━━ Raw data
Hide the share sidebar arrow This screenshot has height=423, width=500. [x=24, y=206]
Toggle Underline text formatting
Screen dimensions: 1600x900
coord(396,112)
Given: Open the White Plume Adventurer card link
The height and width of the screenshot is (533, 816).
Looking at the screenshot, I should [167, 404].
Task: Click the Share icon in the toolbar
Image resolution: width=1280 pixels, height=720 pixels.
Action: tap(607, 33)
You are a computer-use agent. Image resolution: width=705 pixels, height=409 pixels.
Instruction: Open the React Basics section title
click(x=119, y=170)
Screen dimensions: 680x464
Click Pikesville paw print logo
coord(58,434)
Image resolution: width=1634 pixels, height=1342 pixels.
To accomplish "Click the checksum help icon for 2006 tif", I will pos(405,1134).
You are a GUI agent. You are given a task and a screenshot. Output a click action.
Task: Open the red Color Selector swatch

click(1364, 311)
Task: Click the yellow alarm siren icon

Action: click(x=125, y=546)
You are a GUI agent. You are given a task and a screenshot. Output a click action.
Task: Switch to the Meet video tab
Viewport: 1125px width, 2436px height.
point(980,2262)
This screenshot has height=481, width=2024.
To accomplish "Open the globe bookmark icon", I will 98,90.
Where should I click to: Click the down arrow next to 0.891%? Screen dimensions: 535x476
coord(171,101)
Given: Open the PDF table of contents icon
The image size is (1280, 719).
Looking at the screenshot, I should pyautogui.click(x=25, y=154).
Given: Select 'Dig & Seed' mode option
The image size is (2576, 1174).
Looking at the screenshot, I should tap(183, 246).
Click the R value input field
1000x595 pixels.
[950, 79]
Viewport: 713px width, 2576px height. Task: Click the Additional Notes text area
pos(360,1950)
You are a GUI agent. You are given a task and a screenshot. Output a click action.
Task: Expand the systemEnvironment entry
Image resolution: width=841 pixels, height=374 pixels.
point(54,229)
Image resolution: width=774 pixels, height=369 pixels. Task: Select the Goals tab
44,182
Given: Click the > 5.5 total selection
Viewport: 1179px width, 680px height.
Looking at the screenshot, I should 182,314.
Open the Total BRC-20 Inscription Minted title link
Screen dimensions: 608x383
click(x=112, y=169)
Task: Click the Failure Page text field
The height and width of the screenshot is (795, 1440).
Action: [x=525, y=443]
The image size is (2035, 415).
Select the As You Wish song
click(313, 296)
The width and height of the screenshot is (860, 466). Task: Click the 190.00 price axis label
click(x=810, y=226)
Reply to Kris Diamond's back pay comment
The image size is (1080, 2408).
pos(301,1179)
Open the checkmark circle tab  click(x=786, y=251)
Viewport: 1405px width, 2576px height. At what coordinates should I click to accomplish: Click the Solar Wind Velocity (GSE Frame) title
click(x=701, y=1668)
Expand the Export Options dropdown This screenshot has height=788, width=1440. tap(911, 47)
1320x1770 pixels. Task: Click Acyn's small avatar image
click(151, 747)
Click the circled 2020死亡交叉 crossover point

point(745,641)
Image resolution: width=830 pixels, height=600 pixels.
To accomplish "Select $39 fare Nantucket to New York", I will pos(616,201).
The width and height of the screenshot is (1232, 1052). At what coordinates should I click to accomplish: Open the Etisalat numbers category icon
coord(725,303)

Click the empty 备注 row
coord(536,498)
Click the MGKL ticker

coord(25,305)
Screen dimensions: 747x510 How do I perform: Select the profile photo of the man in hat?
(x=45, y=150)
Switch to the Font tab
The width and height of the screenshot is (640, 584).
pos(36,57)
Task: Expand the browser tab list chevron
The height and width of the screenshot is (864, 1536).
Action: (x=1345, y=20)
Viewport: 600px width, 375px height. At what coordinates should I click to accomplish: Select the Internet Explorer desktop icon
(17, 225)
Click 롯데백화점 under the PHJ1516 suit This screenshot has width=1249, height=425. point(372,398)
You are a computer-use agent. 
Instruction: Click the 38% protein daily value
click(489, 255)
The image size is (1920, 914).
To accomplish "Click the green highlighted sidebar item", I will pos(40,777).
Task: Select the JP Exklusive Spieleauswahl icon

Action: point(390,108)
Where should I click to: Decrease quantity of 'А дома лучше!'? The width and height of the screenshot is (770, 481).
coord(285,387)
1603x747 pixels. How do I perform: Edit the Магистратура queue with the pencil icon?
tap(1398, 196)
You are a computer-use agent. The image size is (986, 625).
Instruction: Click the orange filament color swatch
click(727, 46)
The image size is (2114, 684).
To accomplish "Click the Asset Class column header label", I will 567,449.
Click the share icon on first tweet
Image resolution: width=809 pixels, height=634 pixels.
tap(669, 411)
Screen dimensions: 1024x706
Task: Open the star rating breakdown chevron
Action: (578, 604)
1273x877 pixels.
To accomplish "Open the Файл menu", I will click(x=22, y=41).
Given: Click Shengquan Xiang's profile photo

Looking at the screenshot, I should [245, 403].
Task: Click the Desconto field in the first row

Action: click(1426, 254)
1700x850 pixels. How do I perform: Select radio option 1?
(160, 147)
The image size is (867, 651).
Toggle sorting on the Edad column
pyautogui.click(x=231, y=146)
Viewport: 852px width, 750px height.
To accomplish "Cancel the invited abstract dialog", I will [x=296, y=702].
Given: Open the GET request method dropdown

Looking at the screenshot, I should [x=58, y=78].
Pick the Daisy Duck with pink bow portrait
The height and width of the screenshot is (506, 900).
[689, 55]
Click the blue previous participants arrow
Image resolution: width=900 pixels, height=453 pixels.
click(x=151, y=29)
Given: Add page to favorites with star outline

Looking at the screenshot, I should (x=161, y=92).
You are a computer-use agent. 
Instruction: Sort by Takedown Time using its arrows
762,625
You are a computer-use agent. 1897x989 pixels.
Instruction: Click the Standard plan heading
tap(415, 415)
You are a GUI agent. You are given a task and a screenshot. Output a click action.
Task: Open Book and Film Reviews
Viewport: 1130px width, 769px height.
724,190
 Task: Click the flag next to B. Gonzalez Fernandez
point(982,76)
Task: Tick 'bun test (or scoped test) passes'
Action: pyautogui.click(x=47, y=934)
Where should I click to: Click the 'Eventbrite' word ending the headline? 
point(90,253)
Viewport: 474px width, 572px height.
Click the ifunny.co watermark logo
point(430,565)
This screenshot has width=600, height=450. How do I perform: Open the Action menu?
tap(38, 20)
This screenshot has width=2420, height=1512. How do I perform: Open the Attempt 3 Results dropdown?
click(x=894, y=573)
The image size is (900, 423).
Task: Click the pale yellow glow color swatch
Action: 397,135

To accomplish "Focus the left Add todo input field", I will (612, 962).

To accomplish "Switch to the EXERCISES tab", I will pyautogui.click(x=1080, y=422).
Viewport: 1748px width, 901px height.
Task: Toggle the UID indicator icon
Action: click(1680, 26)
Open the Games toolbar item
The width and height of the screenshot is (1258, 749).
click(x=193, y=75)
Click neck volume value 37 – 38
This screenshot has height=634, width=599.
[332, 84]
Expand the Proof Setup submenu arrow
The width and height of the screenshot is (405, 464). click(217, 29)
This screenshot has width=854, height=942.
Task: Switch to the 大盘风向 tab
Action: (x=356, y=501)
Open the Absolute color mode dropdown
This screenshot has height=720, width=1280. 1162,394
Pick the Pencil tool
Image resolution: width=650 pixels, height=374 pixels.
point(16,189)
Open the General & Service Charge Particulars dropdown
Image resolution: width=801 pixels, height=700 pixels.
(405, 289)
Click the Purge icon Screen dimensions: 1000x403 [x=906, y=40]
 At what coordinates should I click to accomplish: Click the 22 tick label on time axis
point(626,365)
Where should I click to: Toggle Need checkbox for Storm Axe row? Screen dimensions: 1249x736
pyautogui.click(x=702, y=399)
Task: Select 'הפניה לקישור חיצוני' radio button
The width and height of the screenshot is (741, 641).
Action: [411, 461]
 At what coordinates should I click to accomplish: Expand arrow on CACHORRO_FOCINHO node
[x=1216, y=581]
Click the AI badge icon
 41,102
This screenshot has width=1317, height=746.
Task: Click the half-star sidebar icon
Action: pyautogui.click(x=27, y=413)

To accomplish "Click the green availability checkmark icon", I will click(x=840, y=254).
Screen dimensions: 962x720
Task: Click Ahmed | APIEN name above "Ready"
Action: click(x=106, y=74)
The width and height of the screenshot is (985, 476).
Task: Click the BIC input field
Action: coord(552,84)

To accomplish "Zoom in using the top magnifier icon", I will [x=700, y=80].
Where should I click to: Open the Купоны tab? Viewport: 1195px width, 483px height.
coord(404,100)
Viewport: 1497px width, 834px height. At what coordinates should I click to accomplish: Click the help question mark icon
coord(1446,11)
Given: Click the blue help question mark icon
━━━━
#### [Your objective]
Review the entries above and return every line where "item" appears.

#### [Problem solution]
To accomplish "Click the green highlighted sidebar item", I will pos(40,777).
Open the Games toolbar item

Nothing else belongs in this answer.